• _Cose da fare_
(a) Nel testo sulla memoria, quali sono le due modalità della memoria contemplate dalla prospettiva ermeneutica?
(b) Prosegui il testo sulla memoria a partire dalla sua ultima frase.

• _Testo di partenza_
──────

Scoprivo i libri, in cui ci si può nascondere così come fra le sottane trionfali del cielo. Imparavo che il cielo e i libri fanno male e seducono. Alieno ai giochi pedissequi, scoprivo che si può non imitare il mondo, non immischiar visi, con la coda dell’occhio guardarlo farsi e disfarsi, e in un dolore reversibile in piacere gioire di non prendervi parte: all’intersezione tra lo spazio e i libri, nasceva un corpo immobile che ero ancora io e che fremeva interminabilmente nell’impossibile desiderio di conformare ciò che leggiamo alla vertigine del visibile. Le cose del passato sono vertiginose come lo spazio, e la loro traccia nella memoria è inadeguata come le parole […] (VM, p. 184).

Quindi da un lato c’è il vertiginoso movimento del reale nel presente in continua trasformazione, mentre dall’altro, dal lato dei libri, si trovano solo delle entità immobili, metafisiche.

Ma allora, il tentativo di ridare consistenza a sé stessi e al mondo attraverso il racconto generato dal passato culmina in uno scacco? In realtà, come accennavo, alla fine del libro il narratore propone una differente strategia della memoria che permette di uscire dall’impasse. Per comprendere questa forma alternativa di ripresa del passato, mi sembra assai opportuno richiamare il duplice valore della memoria rivelato dalla metodologia ermeneutica nella linea Kierkegaard, Heidegger, Gadamer. In questa prospettiva sono in effetti contemplate due modalità della memoria: la reminiscenza e la ripetizione. La reminiscenza appartiene senz’altro alla tradizione metafisica (a partire dalla mnémosyne di Platone fino alla Erinnerung di Hegel): ripetendo all’indietro l’esperienza del passato, può solo osservare la storia dalla posizione privilegiata di una fine e in vista di un fine, di un telos, su un piano di eternità. Riconduce volontariamente, e comunque inevitabilmente, il movimento della temporalità dell’esistenza ad un’essenza stabile fissandola in un’immagine immobile.

La ripetizione, invece, è motivata dall’interesse e nell’interesse, ovviamente compreso etimologicamente come inter-esse (essere-tra): in altri termini, la ripetizione è motivata dall’intenzione dell’essere-nel-mondo temporale. Allora, mentre la rammemorazione compiuta dalla  reminiscenza si dirige all’indietro, la memoria intesa come ripetizione si manifesta in una circolarità fenomenologica in cui «ci si ricorda avanzando». Al contrario della reminiscenza, la memoria intesa come ripetizione non è rappresentativa e ricognitiva, ma è storica perché è fondata sull’apertura dell’essere-nel-mondo, e dunque è proiettiva, «procedente». La ripetizione diventa, come afferma Heidegger, un processo di memoria del passato nel contesto della possibilità presente: si tratta della ripetizione autentica di una possibilità di esistenza che è stata, senza tuttavia mai produrre un’impossibile o illusoria restaurazione del passato[6]. Nella ripetizione non si intende dunque resuscitare un «passato in sé», oggettivo –  in altri termini: idealizzato e dunque staccato dalla vita –, ma si tratta piuttosto di riprendere una possibilità di esistenza passata nel movimento dell’esistenza presente.

──────

• _Dati registrati_
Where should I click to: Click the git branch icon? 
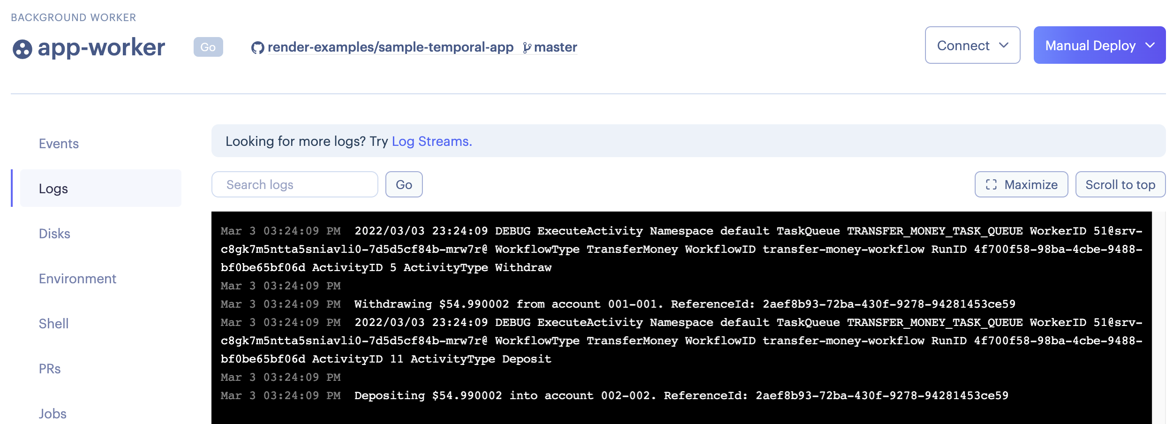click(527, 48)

──────

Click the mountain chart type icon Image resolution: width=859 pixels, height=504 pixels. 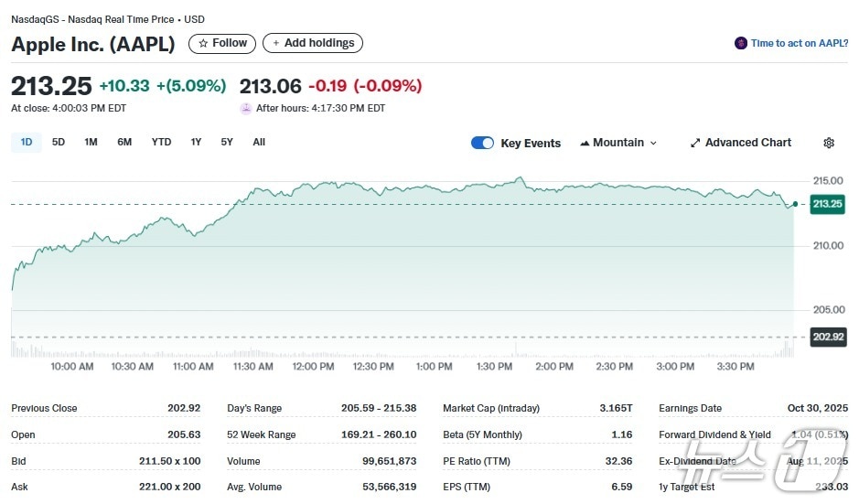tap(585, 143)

──────

• _Soluzioni_
(a) La reminiscenza e la ripetizione.

(b)
Ora – mi sembra –, è proprio un’etica-estetica della memoria intesa come ripetizione quella che viene rivelata alla fine delle Vite minuscole, opposta dunque ad una poetica letteraria fondata sulla reminiscenza metafisica. In ultima analisi il narratore comprende che per salvare il mondo, gli esseri, e in primis se stesso, dal vuoto che minaccia tutto, è necessario fare appello ad una letteratura  in cui sia all’opera una forma letteraria fugace, uno stile che possa rendere il movimento temporale dell’esistenza, ossia della condizione reale dell’essere-al-mondo:

Possa uno stile appropriato aver rallentato la loro caduta: la mia sarà forse più lenta; possa la mia mano aver dato loro la facoltà di aderire nell’aria a una fugacissima forma dalla mia sola tensione creata; possano prostrandomi aver vissuto, in modo più autentico di come viviamo noi, quelli che a malapena furono e così poco tornano ad essere. Possano, forse, essersi manifestati, sorprendentemente (VM, p. 200).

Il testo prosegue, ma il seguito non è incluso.